Hadronic physics with domain-wall valence and improved staggered sea quarks
D. B. Renner, W. Schroers, R. Edwards, G. T. Fleming, Ph. Hagler, J. W. Negele, K. Orginos, A. V. Pochinski, D. Richards
TL;DR
Hadronic physics with domain-wall valence and improved staggered sea quarks addresses the feasibility of simulating light dynamical quarks in lattice QCD using a hybrid approach with Asqtad sea quarks and domain-wall valence quarks, aiming for the correct continuum limit. The authors tune the fifth-dimension length $L_5$ and the bare valence mass $(am)_q^{\text{DWF}}$ to minimize the residual mass $m_{\text{res}}$ and to match pseudoscalar masses $m_\pi$ between sea and valence sectors, enabling computation of $F_1(-t)$ and $g_A$. They report dipole-like behavior of $F_1(-t)$ with a growing transverse radius $r_{\text{MS}}$ as $m_\pi^2$ decreases and show that $g_A$ approaches the experimental value in larger volumes, illustrating finite-size effects are volume-dependent.
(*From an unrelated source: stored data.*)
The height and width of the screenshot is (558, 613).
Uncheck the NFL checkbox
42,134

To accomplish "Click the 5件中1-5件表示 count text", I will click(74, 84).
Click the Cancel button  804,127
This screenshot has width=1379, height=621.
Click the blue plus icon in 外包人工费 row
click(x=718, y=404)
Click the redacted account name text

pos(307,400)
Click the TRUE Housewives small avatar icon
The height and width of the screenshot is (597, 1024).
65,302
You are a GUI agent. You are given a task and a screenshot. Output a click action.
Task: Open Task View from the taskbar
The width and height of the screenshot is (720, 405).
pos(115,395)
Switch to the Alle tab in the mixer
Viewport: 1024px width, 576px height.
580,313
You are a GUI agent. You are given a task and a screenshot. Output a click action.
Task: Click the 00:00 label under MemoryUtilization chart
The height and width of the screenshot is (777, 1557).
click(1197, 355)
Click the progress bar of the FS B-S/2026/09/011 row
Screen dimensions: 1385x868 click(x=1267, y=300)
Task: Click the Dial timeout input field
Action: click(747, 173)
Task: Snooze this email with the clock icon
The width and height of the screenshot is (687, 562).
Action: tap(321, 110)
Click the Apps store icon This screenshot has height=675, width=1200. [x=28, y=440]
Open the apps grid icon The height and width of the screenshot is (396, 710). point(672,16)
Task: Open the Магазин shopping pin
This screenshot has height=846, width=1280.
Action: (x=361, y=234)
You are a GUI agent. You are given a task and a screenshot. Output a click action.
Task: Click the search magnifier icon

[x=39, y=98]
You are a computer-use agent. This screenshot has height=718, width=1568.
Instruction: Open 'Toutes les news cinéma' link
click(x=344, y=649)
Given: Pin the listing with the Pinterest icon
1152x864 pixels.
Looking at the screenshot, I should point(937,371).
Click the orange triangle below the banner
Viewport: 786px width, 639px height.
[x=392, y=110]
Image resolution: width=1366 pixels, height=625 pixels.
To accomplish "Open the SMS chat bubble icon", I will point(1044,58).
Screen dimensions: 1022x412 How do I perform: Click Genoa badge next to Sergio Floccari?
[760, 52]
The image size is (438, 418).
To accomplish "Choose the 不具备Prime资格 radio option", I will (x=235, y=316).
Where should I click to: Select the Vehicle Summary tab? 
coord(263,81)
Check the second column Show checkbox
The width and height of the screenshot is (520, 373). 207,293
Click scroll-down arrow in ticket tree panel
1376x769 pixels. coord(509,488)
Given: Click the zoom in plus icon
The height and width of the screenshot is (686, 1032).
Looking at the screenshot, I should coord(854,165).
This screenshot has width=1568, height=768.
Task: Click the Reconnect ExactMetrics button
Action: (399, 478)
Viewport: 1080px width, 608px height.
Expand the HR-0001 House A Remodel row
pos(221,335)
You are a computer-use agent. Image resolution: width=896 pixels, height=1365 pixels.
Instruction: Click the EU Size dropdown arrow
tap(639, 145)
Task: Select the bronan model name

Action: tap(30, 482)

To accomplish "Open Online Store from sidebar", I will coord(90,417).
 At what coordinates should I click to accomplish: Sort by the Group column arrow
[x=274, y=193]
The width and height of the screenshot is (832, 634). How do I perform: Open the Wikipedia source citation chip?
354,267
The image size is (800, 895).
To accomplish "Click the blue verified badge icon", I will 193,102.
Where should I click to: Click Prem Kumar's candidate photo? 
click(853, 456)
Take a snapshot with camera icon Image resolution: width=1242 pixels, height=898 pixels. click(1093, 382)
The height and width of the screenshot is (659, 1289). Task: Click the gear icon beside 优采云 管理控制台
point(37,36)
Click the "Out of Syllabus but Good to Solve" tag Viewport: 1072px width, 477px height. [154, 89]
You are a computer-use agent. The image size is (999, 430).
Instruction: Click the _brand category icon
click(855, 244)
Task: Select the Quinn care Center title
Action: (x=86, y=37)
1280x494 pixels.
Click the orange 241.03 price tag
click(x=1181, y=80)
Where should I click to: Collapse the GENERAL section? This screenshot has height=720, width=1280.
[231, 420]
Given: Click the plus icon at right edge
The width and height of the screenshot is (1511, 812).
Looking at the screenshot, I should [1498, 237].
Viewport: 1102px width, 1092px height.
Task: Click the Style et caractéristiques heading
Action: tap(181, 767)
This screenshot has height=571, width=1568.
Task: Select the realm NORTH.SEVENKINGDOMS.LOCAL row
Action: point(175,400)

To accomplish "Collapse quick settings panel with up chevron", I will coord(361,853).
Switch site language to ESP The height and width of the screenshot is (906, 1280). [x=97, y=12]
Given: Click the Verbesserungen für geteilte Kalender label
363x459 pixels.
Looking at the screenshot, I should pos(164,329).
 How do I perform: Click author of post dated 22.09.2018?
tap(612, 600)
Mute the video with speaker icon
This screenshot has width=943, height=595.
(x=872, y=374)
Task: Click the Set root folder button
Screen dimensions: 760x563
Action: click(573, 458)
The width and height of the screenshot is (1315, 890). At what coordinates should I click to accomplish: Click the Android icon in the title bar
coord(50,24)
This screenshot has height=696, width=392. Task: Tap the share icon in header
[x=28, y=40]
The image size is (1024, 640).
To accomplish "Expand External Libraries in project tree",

Overall, the results support the viability of the hybrid scheme for realistic hadronic observables and motivate further studies with larger volumes and refined actions.
Abstract
With the advent of chiral fermion formulations, the simulation of light valence quarks has finally become realistic for numerical simulations of lattice QCD. The simulation of light dynamical quarks, however, remains one of the major challenges and is still an obstacle to realistic simulations. We attempt to meet this challenge using a hybrid combination of Asqtad sea quarks and domain-wall valence quarks. Initial results for the proton form factor and the nucleon axial coupling are presented.